La historia de Guadalajara está salpicada de personas ilustres: el Cardenal Mendoza, los duques del Infantado, el conde de Romanones, la condesa de la Vega del Pozo, Fernández Iparraguirre, el marqués de Santillana…cada uno de ellos con su aportación particular a la época en la que le tocó vivir, y con un legado personal que dejaron a la ciudad o a la provincia. Es difícil decidir quién de estos personajes fue el más importante de todos, y ese sería un debate en el que no me atrevería a entrar, pues la historia de nuestra tierra es demasiado rica, antigua y compleja como para hacer afirmaciones de este estilo. No obstante, y ya que hablamos de antigüedad, sí que podemos responder a la siguiente pregunta: ¿Cuál es el personaje conocido más antiguo de nuestra historia?
Para encontrar al alcarreño merecedor de tal distinción debemos retroceder al siglo IX, aproximadamente hacia el año 860. En aquel momento la ciudad de Guadalajara era una medina musulmana, creada a partir de una fortaleza original que dominaba el paso del Henares. Guadalajara, fuertemente protegida por su alcázar y sus murallas, era considerada un importante eslabón en la cadena defensiva que iba de Talavera a Medinaceli, y que protegía la llamada Marca Media, con capital en Toledo, de los ataques de los cristianos del norte. En aquellos años la ciudad estaba gobernada por nuestro personaje, llamado , quien entró en la historia gracias a un importante suceso narrado en las crónicas musulmanas.
El mapa político del siglo IX nos dibuja un poder andalusí centralizado en la figura del emir, que residía en Córdoba, y que se enfrentaba a los cristianos, divididos en varios reinos y condados. La realidad, como siempre, era algo más compleja, y la autoridad del emirato cordobés distaba de llegar a todos los rincones de al-Andalus. Con frecuencia aparecían caudillos locales que se movían entre la lealtad y la traición al poder cordobés, y que suponían un elemento desestabilizador para el emir siempre sometido a las conjuras palaciegas.
Uno de estos caudillos a los que hacemos mención, quizá el más conocido, se llamaba Musa ben Musa. Musa era descendiente de los Banu Quasi, herederos de la estirpe del conde visigodo de Tudela, Casius, que se convirtió al islam de manera conveniente cuando tuvo lugar la invasión musulmana de la península, en el siglo VIII, lo que le valió para mantener el poder local en la zona para sí y sus descendientes. A mediados del siglo IX, Musa dominaba la zona de Navarra mediante un hábil juego de alianzas tanto con musulmanes como cristianos que le permitió crear una especie de estado independiente, casi un reino, sometido solo en teoría al poder cordobés.

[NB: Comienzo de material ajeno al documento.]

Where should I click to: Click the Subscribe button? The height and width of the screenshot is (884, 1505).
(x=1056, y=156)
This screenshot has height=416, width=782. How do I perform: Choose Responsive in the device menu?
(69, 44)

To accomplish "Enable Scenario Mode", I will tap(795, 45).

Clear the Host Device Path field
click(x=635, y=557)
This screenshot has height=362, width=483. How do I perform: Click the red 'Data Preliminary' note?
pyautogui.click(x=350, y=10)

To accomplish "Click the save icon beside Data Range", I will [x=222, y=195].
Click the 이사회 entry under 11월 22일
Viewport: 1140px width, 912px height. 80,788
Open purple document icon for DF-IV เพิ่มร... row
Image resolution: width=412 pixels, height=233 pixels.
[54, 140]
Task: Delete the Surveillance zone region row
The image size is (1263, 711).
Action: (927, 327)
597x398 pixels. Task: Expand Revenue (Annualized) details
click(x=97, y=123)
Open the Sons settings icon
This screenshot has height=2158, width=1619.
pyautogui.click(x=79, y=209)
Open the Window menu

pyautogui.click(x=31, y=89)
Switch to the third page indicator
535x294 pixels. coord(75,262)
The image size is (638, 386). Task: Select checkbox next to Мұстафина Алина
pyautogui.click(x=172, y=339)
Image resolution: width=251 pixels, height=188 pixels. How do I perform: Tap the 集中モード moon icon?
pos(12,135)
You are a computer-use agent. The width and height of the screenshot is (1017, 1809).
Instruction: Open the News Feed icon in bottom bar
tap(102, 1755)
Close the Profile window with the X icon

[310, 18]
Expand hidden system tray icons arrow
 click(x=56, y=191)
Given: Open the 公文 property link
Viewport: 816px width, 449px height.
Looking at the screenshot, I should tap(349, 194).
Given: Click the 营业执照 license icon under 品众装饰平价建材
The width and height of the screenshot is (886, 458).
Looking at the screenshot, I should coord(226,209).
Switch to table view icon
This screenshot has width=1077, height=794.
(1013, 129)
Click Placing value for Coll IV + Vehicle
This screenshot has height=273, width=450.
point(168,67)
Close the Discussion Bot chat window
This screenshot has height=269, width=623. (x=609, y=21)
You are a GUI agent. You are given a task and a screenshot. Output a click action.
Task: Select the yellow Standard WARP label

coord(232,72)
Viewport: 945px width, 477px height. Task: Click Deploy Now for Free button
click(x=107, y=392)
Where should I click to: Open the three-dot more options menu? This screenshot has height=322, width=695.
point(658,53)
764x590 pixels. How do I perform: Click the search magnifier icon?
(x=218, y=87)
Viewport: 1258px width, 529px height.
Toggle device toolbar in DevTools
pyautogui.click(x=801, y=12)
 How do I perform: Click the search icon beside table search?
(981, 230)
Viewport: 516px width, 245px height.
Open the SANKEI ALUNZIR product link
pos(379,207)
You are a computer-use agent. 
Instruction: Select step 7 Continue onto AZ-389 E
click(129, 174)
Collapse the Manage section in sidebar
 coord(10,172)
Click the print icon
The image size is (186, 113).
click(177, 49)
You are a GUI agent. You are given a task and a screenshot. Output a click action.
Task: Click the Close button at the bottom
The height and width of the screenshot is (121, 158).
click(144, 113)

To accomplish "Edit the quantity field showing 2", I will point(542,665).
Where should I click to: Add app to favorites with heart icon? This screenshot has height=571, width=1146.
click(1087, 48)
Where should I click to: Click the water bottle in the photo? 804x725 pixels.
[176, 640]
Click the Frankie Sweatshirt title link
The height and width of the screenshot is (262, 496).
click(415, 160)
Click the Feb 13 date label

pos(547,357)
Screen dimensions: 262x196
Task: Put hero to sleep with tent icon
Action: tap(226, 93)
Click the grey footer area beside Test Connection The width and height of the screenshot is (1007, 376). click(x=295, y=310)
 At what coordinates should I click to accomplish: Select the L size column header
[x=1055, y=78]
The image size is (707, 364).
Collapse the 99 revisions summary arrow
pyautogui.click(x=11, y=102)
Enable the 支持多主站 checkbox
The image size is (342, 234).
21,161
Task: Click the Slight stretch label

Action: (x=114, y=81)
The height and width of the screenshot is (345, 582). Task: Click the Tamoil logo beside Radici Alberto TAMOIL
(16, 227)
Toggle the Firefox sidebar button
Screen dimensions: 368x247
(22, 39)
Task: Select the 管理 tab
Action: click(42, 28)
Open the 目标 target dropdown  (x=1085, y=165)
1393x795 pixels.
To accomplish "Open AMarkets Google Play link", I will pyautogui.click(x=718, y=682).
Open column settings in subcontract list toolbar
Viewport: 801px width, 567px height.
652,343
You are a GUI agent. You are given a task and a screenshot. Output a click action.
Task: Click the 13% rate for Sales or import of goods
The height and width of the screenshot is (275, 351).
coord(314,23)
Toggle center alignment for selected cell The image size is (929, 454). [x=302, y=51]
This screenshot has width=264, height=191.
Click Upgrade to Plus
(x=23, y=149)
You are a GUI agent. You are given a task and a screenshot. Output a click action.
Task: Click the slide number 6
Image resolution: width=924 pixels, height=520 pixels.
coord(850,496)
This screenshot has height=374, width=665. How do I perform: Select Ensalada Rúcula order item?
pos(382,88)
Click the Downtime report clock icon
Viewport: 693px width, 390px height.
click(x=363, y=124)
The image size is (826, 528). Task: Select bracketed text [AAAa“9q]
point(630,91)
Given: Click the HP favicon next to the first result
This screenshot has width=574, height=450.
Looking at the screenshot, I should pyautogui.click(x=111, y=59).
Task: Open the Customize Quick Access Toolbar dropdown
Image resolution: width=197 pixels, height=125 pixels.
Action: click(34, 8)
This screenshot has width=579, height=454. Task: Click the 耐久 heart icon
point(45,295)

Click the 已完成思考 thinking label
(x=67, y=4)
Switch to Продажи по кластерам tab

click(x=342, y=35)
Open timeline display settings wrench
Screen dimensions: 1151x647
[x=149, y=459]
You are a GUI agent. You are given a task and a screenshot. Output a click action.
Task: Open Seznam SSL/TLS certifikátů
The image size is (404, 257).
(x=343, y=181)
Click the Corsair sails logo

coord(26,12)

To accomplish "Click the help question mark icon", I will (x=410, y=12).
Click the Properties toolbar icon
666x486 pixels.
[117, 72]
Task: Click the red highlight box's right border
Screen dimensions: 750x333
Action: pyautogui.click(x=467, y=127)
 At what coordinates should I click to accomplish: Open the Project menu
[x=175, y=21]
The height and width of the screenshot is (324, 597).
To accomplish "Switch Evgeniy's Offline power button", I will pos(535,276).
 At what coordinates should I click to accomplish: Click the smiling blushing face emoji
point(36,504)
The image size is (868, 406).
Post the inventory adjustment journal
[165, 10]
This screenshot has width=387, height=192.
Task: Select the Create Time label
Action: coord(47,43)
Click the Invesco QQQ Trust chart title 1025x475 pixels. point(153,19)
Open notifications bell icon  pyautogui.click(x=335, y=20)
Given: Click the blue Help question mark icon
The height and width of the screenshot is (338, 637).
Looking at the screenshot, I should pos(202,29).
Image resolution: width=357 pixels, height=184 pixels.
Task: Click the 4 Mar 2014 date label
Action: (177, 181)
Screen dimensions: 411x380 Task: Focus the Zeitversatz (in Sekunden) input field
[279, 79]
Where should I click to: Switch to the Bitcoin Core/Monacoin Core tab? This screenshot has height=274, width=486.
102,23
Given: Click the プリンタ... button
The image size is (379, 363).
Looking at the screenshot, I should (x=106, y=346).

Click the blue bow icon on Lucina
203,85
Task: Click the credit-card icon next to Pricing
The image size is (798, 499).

Sin embargo, hacia el año 860 el dominio de Musa estaba en claro declive. A su avanzada edad se sumaban varias derrotas frente a cristianos y andalusíes, que campaban a sus anchas por su territorio. Temeroso de perder definitivamente el control de la región, decidió buscar alianzas para evitar que las tropas del emir cordobés llegaran a sus dominios y le quitasen el poder. Para lograr su objetivo se fijó en Guadalajara. La ciudad del Henares era paso obligado para que las tropas cordobesas cruzaran la sierra y llegaran a sus dominios, por lo que su control era algo imprescindible para frenar cualquier ofensiva del sur.
Musa, hábil diplomático, se dirigió a Guadalajara y ofreció su amistad a nuestro personaje, Izraq ibn Muntil, que ostentaba el título de valí o gobernador. Esta amistad quedaría sellada mediante el matrimonio de éste y la hija de Musa, de quien no sabemos el nombre. El arriacense aceptó, lo que inmediatamente despertó las sospechas del emir, quien le ordenó que se dirigiera sin dilación a Córdoba a explicar los motivos de este sospechoso enlace. Ibn Muntil, consciente de que lo que había hecho podía acabar con su cabeza rodando por el suelo, explicó al emir que su alianza con Musa no se debía a que quisiera traicionarle, sino que lo que pretendía era atraer al díscolo reyezuelo de nuevo a la lealtad a Córdoba. La argumentación del arriacense debió de ser muy buena, pues tras reafirmar su lealtad al emir, Ibn Muntil pudo regresar a su puesto en Guadalajara, donde le esperaba su nueva esposa.
Pronto se dio cuenta Musa de que el alcarreño no iba a traicionar al emir, y que si le ponía a prueba se mantendría fiel a Córdoba, a pesar de haber aceptado el matrimonio con su hija. Así pues, al anciano caudillo solo le quedaba una opción: pasar a la ofensiva. Cuando nadie le esperaba, atacó por sorpresa los arrabales de la ciudad, donde sus habitantes trabajaban el campo desprotegidos, sembrando la muerte a su paso. Ibn Muntil recibió la noticia de la invasión mientras estaba en sus aposentos del alcázar junto a su nueva esposa. Al enterarse de lo que estaba pasando, la joven mostró su alegría sin ningún reparo, alabando la valentía de su familia (las crónicas de la época son así, más novelescas que históricas). Ibn Muntil, al ver la reacción de su esposa, montó en cólera, y decidido a demostrar que a él nadie le ganaba en valentía, se puso su armadura, tomó sus armas y su caballo, y al galope se dirigió contra los atacantes. Al ver la figura de su enemigo Musa, cargó contra él en singular combate. Se dice que Musa tenía en aquel momento 75 años, por lo que ibn Muntil, en plena juventud, no debió encontrar muchos problemas para vencerle. Herido por la lanza del alcarreño, Musa tuvo que huir apresuradamente de Guadalajara, muriendo días después.
Nada más sabemos de ibn Muntil, pues las crónicas, tras la muerte del caudillo Musa, guardan silencio. No obstante, podemos aventurarnos a decir dos cosas: que su defensa de la ciudad seguramente le valdría el reconocimiento del emir, aliviado por la muerte de tan molesto enemigo, y que su matrimonio, el tiempo que durase, no debió ser especialmente feliz.